"Fill his pinnacle hat with gunpowder, and blow him to the devil!" said another.
"He is a spy and a Roundhead," vociferated a third, "and, wherever there's one, there's sure to be more o' the breed."
"Search his pockets," shouted a fourth; "I'll lay my hand there's villany in them."
"I'm the best at that work," exclaimed Jack Roupall, spinning the long-legged preacher round and into the midst of the men before he had time to utter a syllable of explanation. The change produced on them by this display of Roupall's dexterity was like magic, for, in an instant, they were to a man convulsed with laughter: the poor preacher retained most motley marks of the bruised oranges upon his hinder garments, which were, moreover, rent by various falls, or, as he would designate them, "perilous overthrows;" and there was something so ludicrous in his whole appearance, spinning on one leg, (for he was obliged to keep up the other to maintain his balance,) and looking more like an overgrown insect, called by children "daddy long-legs," than any other creature dwelling upon earth, that the mirthfulness of the sailors might well have been pardoned.

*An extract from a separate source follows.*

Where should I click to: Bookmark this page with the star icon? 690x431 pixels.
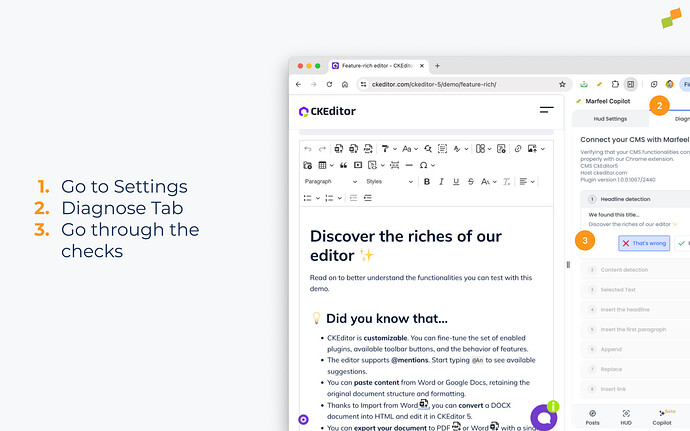[x=564, y=85]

"Children of Satan!" he said at last, recovering his breath during their laughter—"Imps of darkness!" he added, holding out both hands in front, as he would keep them from contaminating him by their touch—"if that ye ever hope for pardon——"

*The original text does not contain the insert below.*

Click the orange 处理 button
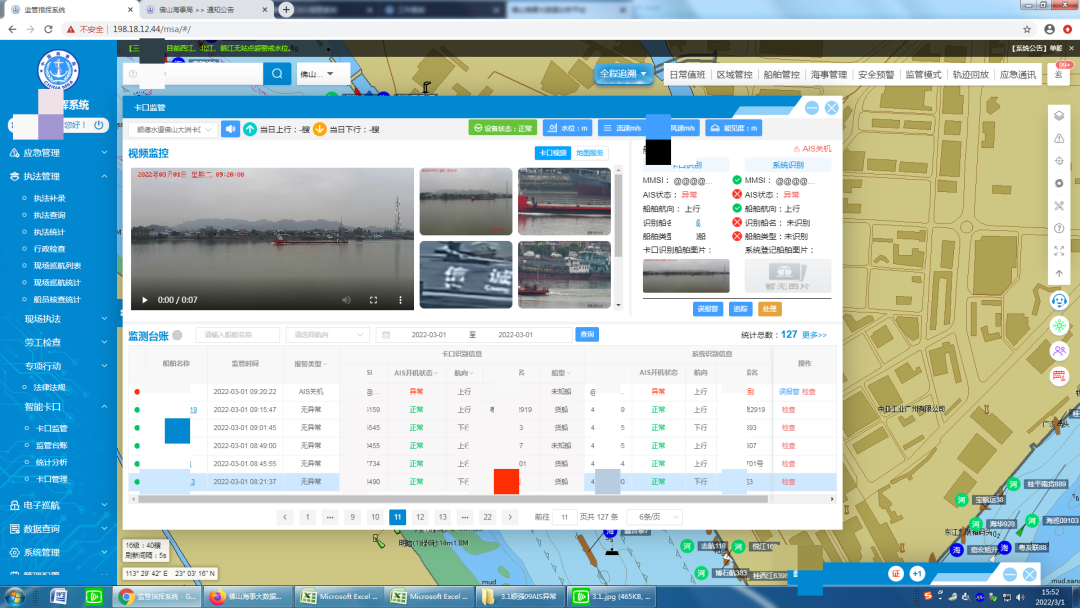The height and width of the screenshot is (608, 1080). coord(769,309)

"I told ye he was a Roundhead—a negotiator," shouted one of the rudest; "stop his gab at once—yard-arm him."
"Peace, peace!" interrupted young Springall; "he is part of our skipper's cargo, a harmless mad preacher, and no spy; he'd talk to ye by the hour, and make as rare sport as a mass-service at Lisbon—if ye hadn't something else to think of."
"Hear him, hear him!" exclaimed the thoughtless fellows, who forgot their own and their ship's danger in expectation of some revelry.
"Hear him," repeated Roupall, while occupied in searching his pockets.
"Albeit I was not sent unto ye, ye worthless, blasphemous, and accursed crew—" began Fleetword.